Fig. S1 (ESI) presents the properties of the MQIPs with and without RNP complexes bound to them. Fig. S1(a) (ESI) shows the size distribution of MQIPs with various dCas9-VPR/RNPs bound. The mean size of the MNPs was 88 ± 58 nm (data not shown); that of MQIPs with bound dCas9-VPR was 230 ± 91 nm. When the composite nanoparticles bound dCas9-VPR and INS, NGN3, NKX6.1 + MAFA or PDX1 RNPs, the sizes increased to 241 ± 96, 233 ± 89, 246 ± 99, and 244 ± 98 nm, respectively. Interestingly, the nanoparticles without bound dCas9-VPR have a larger hydrodynamic size (392 ± 46 nm); binding the dCas9-VPR causes the nanoparticle to “condense”. To estimate the MQIP surface area, nitrogen absorption/desorption was measured, for the as-prepared MQIPs (with template still bound), after washing, and after rebinding the peptide Q template (1.0 pg mL−1 for 30 min). The hysteresis area of the MQIPs after template removal is significantly larger than when peptide Q is bound or rebound, which might indicate that the pore volume is increased after template removal. Fig. S1(c) (ESI) shows the mean specific surface areas of the MQIP, using a BET analysis of the nitrogen adsorption data. Non-imprinted composite nanoparticles (MNIPs) are also shown. MNIPs are smaller than MQIPs (234 ± 29 nm), giving them a larger specific surface area. Notably, while the surface area of MQIPs increases on washing (which removes template peptide) and then decreases again on rebinding peptide Q, the non-imprinted particles show no significant surface area changes on washing and binding peptide Q. Finally, the release of dCas9a from MQIPs is shown in Fig. S1(d) (ESI), which indicates that the delivery reaches equilibrium after about 12 hr.

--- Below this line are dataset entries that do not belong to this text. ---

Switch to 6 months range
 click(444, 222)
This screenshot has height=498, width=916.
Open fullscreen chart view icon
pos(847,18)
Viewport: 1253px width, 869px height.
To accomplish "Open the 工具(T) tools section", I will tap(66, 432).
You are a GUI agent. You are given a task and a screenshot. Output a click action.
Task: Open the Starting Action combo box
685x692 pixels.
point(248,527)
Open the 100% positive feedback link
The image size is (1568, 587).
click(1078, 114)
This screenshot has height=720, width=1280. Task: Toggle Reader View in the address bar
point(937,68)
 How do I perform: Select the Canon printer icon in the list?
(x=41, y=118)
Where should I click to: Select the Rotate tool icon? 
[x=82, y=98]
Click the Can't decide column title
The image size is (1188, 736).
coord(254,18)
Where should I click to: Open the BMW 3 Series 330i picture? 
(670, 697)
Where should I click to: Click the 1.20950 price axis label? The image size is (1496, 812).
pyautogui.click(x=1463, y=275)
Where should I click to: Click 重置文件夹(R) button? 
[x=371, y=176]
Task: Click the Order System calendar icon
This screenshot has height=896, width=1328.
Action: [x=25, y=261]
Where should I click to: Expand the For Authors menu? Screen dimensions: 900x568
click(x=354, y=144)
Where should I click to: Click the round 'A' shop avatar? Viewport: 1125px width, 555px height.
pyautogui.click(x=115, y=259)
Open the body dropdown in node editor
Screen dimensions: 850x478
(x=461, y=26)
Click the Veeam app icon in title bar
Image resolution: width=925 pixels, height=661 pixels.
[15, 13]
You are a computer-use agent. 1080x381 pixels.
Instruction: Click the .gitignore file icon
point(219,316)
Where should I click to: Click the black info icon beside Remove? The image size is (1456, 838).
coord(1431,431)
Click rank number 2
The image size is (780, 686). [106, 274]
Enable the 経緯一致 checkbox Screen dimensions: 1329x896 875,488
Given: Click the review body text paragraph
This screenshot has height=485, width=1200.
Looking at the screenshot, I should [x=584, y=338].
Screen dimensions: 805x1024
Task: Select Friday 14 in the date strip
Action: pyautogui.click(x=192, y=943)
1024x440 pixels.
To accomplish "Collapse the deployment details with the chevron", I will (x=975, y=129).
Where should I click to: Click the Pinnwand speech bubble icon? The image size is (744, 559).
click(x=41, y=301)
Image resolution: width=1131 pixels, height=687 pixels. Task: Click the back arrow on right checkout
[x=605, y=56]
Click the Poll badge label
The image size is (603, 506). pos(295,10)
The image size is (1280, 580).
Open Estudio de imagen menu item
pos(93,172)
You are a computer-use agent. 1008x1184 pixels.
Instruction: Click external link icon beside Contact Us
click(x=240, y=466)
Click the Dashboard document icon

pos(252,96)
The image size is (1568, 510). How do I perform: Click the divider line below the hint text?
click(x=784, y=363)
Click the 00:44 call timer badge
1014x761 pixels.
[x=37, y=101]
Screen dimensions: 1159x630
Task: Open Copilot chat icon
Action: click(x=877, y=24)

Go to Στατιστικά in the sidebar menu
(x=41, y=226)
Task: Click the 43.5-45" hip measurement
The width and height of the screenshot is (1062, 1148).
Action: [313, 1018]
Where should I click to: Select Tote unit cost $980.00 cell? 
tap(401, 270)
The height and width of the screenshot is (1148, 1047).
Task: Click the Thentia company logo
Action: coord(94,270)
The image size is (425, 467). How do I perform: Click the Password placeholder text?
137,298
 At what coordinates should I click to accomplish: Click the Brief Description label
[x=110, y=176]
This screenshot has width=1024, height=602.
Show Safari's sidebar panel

Fig. 1 plots the relative gene expression (compared to non-transfected cells; measured using qRT-PCR) of essential β-cell differentiation genes transfected into HEK293T cells with the combination of the four (NGN3, NKX6.1 + MAFA, and PDX1) transcription factors. Fig. 1(a) shows the dose dependence of gene expression. Cells were treated with MQIPs with 20, 40, or 100 nM of each RNP bound; for four-factor transcription, cells were treated every day for three days. Gene expression increases with dose, but nowhere near in proportion to dose. Different transfection treatment schedules (as shown in Scheme 1) for four-factor transfection are evaluated in Fig. 1(b–d). In Fig. 1(b), cells were treated every day for three days. Expression levels are good, but decay rapidly over time. Scheme 1 also displays immunocytochemistry images of HEK-293T cells that were treated with MQIPs and four (NGN3, NKX6.1 + MAFA, and PDX1) RNPs/dCas9-VPR repeated every day for three days. A comparison of the phase contrast image with the DAPI-staining of the nuclei reveals good cellular viability for the MQIP/RNPs-treated cells. Anti-insulin immunostaining and merged images confirm the expression of insulin in the treated cells. Fig. 1(c) shows that single-day transfection gives significantly lower expression (except perhaps for NGN3), and that expression levels decline rapidly. Fig. 1(d) shows that three transfection treatments, given every other day, gives the best results of the three transfection schedules studied. The initial expression levels are high, 25–30× that of controls, and the expression half-time is about three weeks.


image file: d2tb02431d-f1.tif
Fig. 1 Relative gene expression of key cellular differentiation genes of β-cells following transfection using (a) several different concentrations of four (NGN3, NKX6.1 + MAFA, and PDX1) MQIP-RNPs. The decay in expression over time for HEK293T cells transfected with the four factors, when transfection is (b) every day for 3 days, (c) on a single day, or (d) every other day for five days (*:p < 0.05; **:p < 0.005).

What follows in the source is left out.